**EXTRACTED INFORMATION:**
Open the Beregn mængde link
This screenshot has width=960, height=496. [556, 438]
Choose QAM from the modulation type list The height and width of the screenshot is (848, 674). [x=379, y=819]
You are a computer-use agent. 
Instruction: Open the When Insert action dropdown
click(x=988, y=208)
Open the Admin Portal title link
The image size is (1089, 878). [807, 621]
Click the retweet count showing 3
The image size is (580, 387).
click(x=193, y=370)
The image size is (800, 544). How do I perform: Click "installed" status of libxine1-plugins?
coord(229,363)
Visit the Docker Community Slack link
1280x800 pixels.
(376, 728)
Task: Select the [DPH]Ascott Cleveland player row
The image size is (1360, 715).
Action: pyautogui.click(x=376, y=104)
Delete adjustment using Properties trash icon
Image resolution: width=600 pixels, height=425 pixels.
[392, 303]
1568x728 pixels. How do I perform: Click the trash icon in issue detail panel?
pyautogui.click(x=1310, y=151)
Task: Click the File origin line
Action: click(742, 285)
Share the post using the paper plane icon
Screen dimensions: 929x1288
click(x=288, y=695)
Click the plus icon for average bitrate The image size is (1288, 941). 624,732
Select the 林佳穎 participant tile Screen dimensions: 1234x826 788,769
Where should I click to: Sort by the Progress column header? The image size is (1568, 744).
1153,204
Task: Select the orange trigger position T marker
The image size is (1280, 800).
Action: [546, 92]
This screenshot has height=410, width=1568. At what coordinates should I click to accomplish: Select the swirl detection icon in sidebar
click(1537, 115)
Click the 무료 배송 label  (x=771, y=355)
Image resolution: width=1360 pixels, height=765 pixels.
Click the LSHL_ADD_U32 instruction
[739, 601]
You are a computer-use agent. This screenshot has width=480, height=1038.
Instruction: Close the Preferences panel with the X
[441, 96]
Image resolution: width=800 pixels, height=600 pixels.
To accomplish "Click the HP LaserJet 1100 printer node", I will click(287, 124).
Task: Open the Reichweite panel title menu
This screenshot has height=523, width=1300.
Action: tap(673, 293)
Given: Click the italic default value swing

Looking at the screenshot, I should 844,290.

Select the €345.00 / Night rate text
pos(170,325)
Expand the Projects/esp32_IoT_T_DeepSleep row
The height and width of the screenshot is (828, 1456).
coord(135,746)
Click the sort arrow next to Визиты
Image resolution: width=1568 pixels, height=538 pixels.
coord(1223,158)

**ACTION ITEM:** With nothing omitted, set down all of the records again.

**WORKED SOLUTION:**
Open the Beregn mængde link
This screenshot has width=960, height=496. [556, 438]
Choose QAM from the modulation type list The height and width of the screenshot is (848, 674). [x=379, y=819]
You are a computer-use agent. 
Instruction: Open the When Insert action dropdown
click(x=988, y=208)
Open the Admin Portal title link
The image size is (1089, 878). [807, 621]
Click the retweet count showing 3
The image size is (580, 387).
click(x=193, y=370)
The image size is (800, 544). How do I perform: Click "installed" status of libxine1-plugins?
coord(229,363)
Visit the Docker Community Slack link
1280x800 pixels.
(376, 728)
Task: Select the [DPH]Ascott Cleveland player row
The image size is (1360, 715).
Action: pyautogui.click(x=376, y=104)
Delete adjustment using Properties trash icon
Image resolution: width=600 pixels, height=425 pixels.
[392, 303]
1568x728 pixels. How do I perform: Click the trash icon in issue detail panel?
pyautogui.click(x=1310, y=151)
Task: Click the File origin line
Action: click(742, 285)
Share the post using the paper plane icon
Screen dimensions: 929x1288
click(x=288, y=695)
Click the plus icon for average bitrate The image size is (1288, 941). 624,732
Select the 林佳穎 participant tile Screen dimensions: 1234x826 788,769
Where should I click to: Sort by the Progress column header? The image size is (1568, 744).
1153,204
Task: Select the orange trigger position T marker
The image size is (1280, 800).
Action: [546, 92]
This screenshot has height=410, width=1568. At what coordinates should I click to accomplish: Select the swirl detection icon in sidebar
click(1537, 115)
Click the 무료 배송 label  (x=771, y=355)
Image resolution: width=1360 pixels, height=765 pixels.
Click the LSHL_ADD_U32 instruction
[739, 601]
You are a computer-use agent. This screenshot has width=480, height=1038.
Instruction: Close the Preferences panel with the X
[441, 96]
Image resolution: width=800 pixels, height=600 pixels.
To accomplish "Click the HP LaserJet 1100 printer node", I will click(287, 124).
Task: Open the Reichweite panel title menu
This screenshot has height=523, width=1300.
Action: tap(673, 293)
Given: Click the italic default value swing

Looking at the screenshot, I should 844,290.

Select the €345.00 / Night rate text
pos(170,325)
Expand the Projects/esp32_IoT_T_DeepSleep row
The height and width of the screenshot is (828, 1456).
coord(135,746)
Click the sort arrow next to Визиты
Image resolution: width=1568 pixels, height=538 pixels.
coord(1223,158)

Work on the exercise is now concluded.